This allows the phase-shifts of any unforced harmonics and the amplitudes of any forces, which are represented in \(\mathbf{v}\), to be computed.

As discussed above, the NNM solutions are viewed as known inputs that can be computed via numerical simulations. With these known parameters, the proposed method can be formulated by combining energy balancing expressions with force reductions and phase constraints, and closed-form solutions can be obtained analytically via Eq. (35). Note that this analysis usually results in large matrices, so it is expected that whilst this can all be defined analytically, it is more practical to compute digitally. It should also be noted that the derivations above are based on the smallness assumption of phase-shifts; relaxing this assumption leads to computationally expensive numerical simulations where such closed-form solutions (35) are no longer available.

For the case where the forces applied to the harmonics are independent, the use of the forcing reduction matrix, \(\mathbf{C}_P\), and the phase constraint matrix, \(\mathbf{C}_{\phi }\), could be viewed as unnecessary: \(\tilde{\mathbf{E}}_P^\dagger \) may be constructed directly by removing the columns of \(\mathbf{E}_P^\dagger \) that correspond to the unforced harmonics and a lower-dimension problem could be formulated by simply removing the forced phase-shifts and their corresponding columns in \(\mathbf{E}_N^\dagger \). However, this approach allows additional constraints to be introduced, as shown later in Sect. 4. The implementation of this method is now demonstrated using a simple example system.

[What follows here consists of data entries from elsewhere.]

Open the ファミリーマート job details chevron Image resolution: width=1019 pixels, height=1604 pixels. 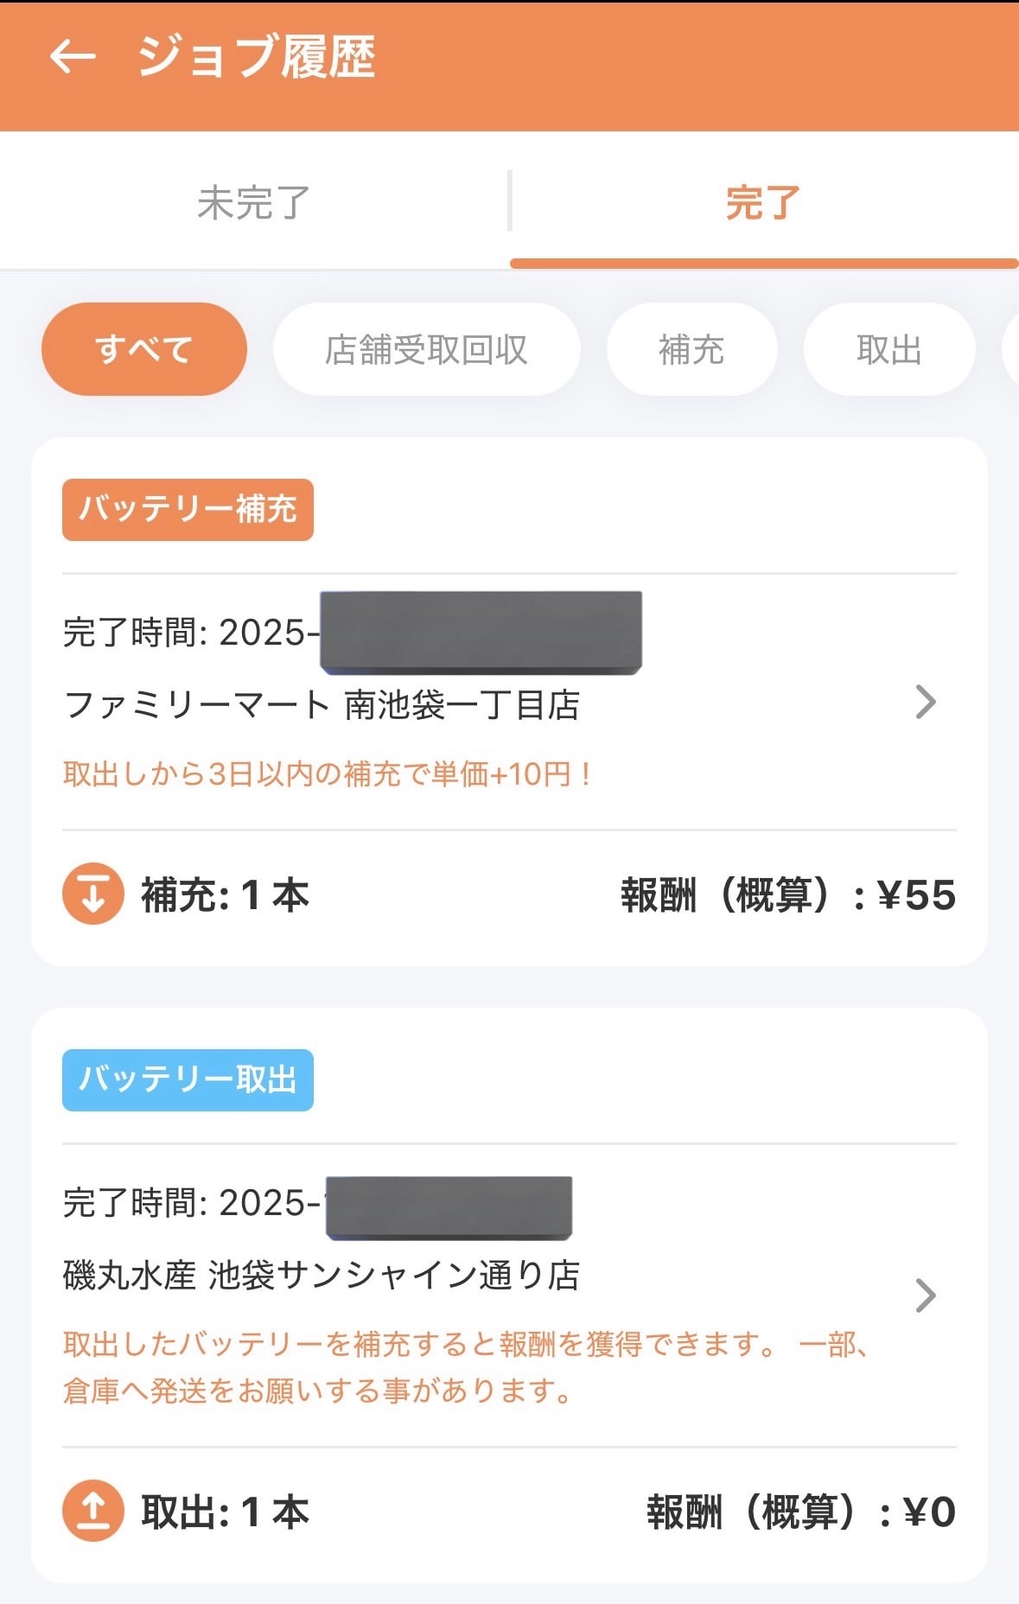925,702
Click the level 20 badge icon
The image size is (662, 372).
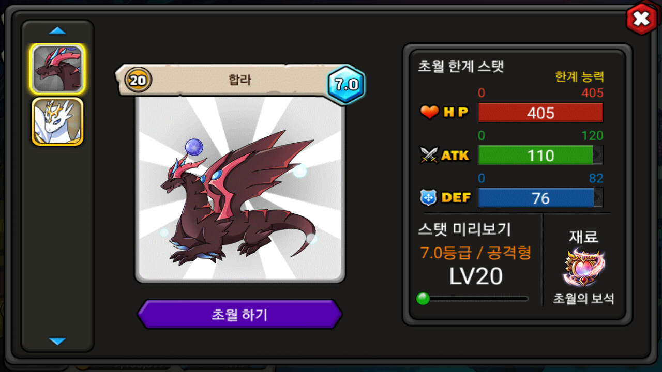138,80
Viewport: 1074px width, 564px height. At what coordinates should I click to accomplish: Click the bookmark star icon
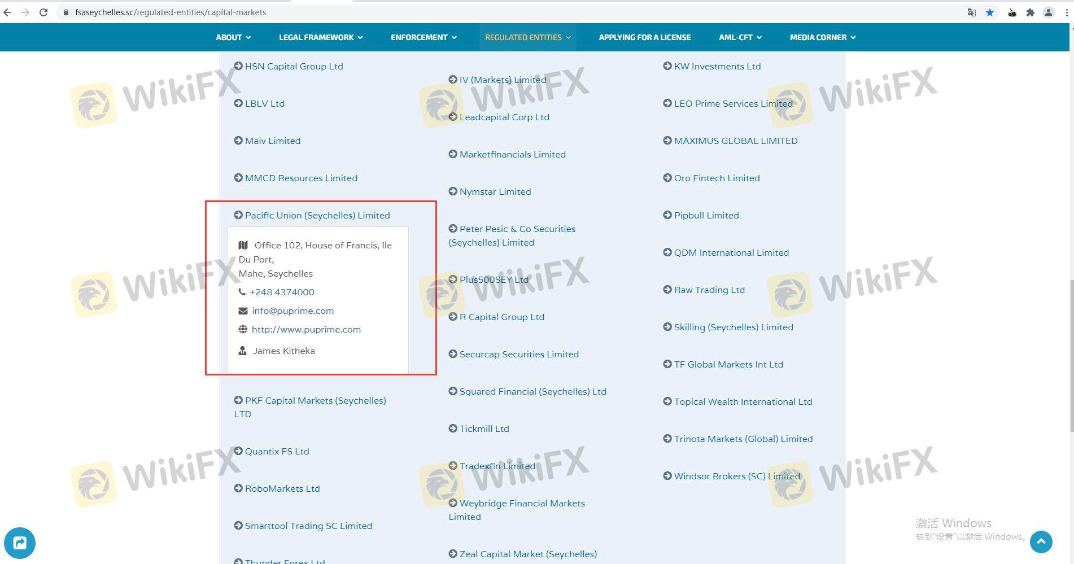click(989, 12)
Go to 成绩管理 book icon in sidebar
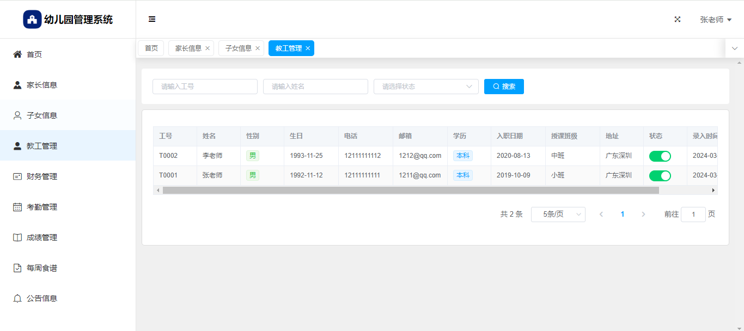Screen dimensions: 744x331 pyautogui.click(x=17, y=237)
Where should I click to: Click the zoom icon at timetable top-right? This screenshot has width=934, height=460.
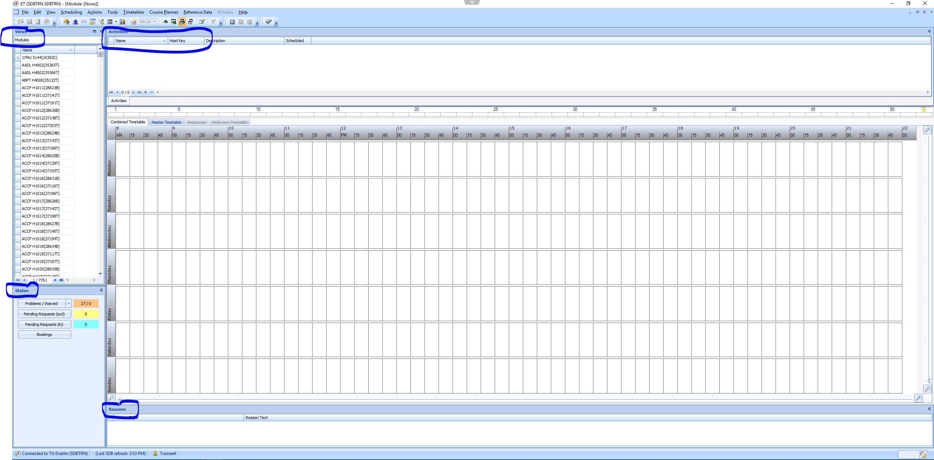pyautogui.click(x=927, y=130)
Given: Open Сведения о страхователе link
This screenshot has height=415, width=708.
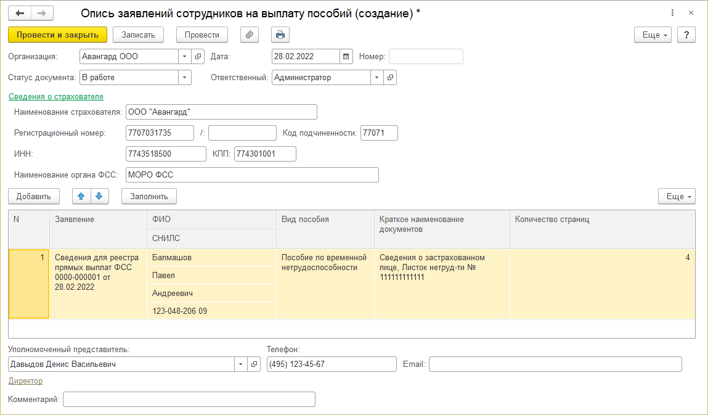Looking at the screenshot, I should pos(56,97).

3.4 Example 1: a quadrature harmonic forcing case

To demonstrate the HETA, the cantilever beam, schematically shown in Fig. 2, is again considered. To simplify this case, a single-harmonic force is applied to each mode independently, such that the equations of motion are written

$$\begin{aligned} \ddot{q}_1 + d_1 {\dot{q}}_1 + \omega _{n1}^2 q_1 + N_{q1}\left( q_1, q_2\right)= & {} F_1 \cos \left( \Omega t\right) , \end{aligned}$$

(36a)

$$\begin{aligned} \ddot{q}_2 + d_2 {\dot{q}}_2 + \omega _{n2}^2 q_2 + N_{q2}\left( q_1, q_2\right)= & {} F_2 \cos \left( 3 \Omega t\right) ,\nonumber \\ \end{aligned}$$

(36b)

where the nonlinear forces are given by Eq. (10). Note that the case where forcing is applied to the part-span will be revisited later in Sect. 4.

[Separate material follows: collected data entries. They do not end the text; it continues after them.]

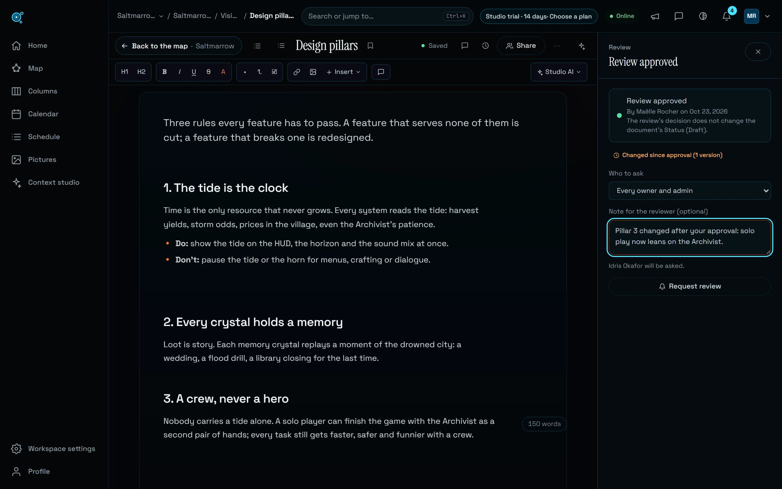Viewport: 782px width, 489px height.
Task: Insert an image using the picture icon
Action: [x=313, y=72]
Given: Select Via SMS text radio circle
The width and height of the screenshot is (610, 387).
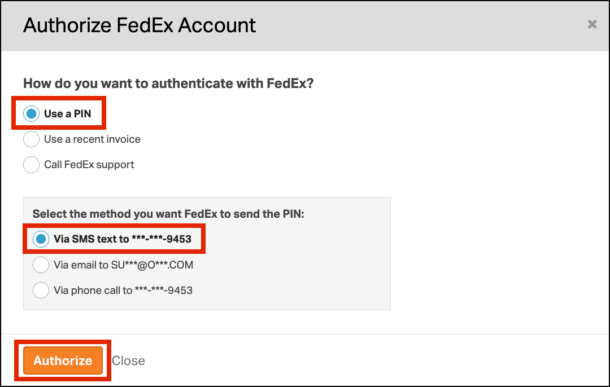Looking at the screenshot, I should coord(41,239).
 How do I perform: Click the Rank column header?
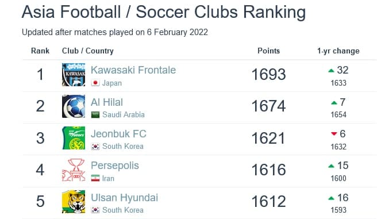(40, 51)
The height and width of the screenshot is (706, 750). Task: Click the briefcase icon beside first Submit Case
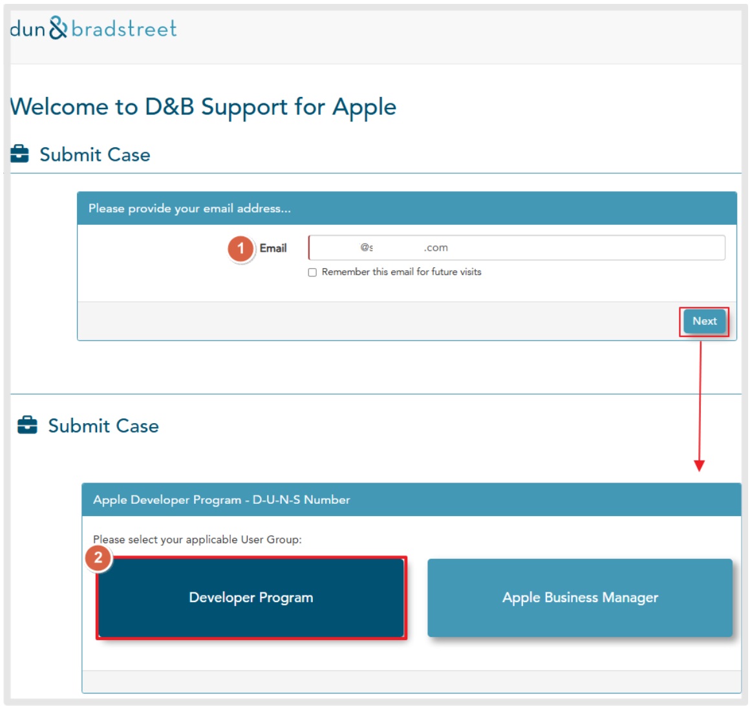coord(19,154)
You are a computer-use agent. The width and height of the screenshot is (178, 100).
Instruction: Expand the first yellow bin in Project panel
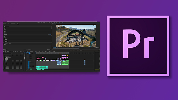(x=5, y=56)
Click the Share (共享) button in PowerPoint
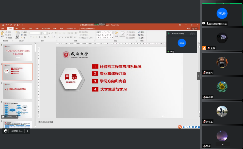 tap(195, 29)
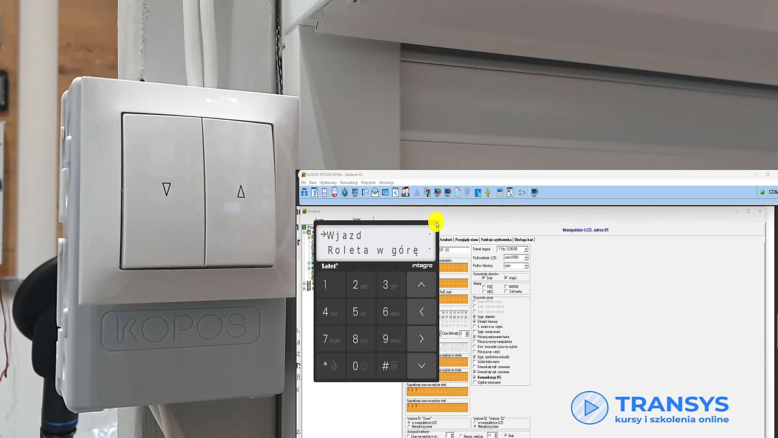Click the calculator keypad toolbar icon
Viewport: 778px width, 438px height.
[x=500, y=192]
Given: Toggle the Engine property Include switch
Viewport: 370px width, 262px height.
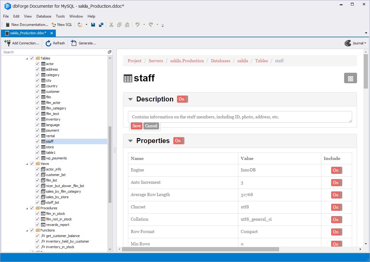Looking at the screenshot, I should 336,170.
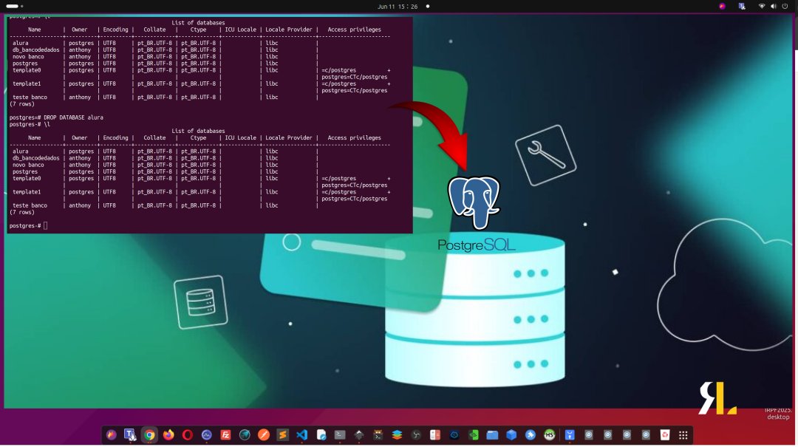Launch the Opera browser
This screenshot has height=447, width=798.
tap(186, 435)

The parameters of the system are the same as considered in Sect. 2.3, given in Table 1. It should be noted that the forcing amplitudes, \(F_1\) and \(F_2\), are assumed to be unknown (and to be found using HETA). Also note that the linear natural frequencies have a ratio of approximately 1 : 3, i.e. \({ \omega _{n2}/\omega _{n1} \approx 3 }\). This leads to a 1 : 3 modal interaction, as discussed in detail in [34].

Fig. 6

The first NNM branch (blue line) and quadrature branch (red line with dots) for the two-mode beam. The top panel is in the projection of the response frequency, \(\omega \), against the maximum displacement amplitude of the first linear mode, \(Q_1\). The bottom panel is in the projection of \(\omega \) against the maximum displacement amplitude of the second mode, \(Q_2\). The dotted-black line denotes the first linear natural frequency

Before applying HETA, the NNM branches of the system need to be obtained to provide known parameters to compute the coefficients in Eq. (35). The first NNM branch is presented in Fig. 6 by a solid-blue line. The top and bottom panels of Fig. 6 show the maximum displacement amplitudes of the first and second modes, respectively. In both of these panels, a distinctive loop region is seen, indicating a strong internal resonance between the two linear modes. Further discussion of this NNM branch can be found in [34]. To aid comparison, the forced responses, obtained via quadrature forcing, or force appropriation technique [25], are also presented as thin red lines, with dots. Note that the NNMs to be identified are synchronous periodic motions—a required condition in applying force appropriation [25]. For the system described by Eq. (36), quadrature is achieved when the force applied to the first mode is at \(90^\circ \) to the displacement of the first harmonic, \(u_{1,1}\), and when the second modal forcing is at \(90^\circ \) to the displacement of the third harmonic, \(u_{2,3}\)—see [25, 30] for further details. As the NNMs and the forced responses appear to be close, it is expected that the phase-shifts will be small.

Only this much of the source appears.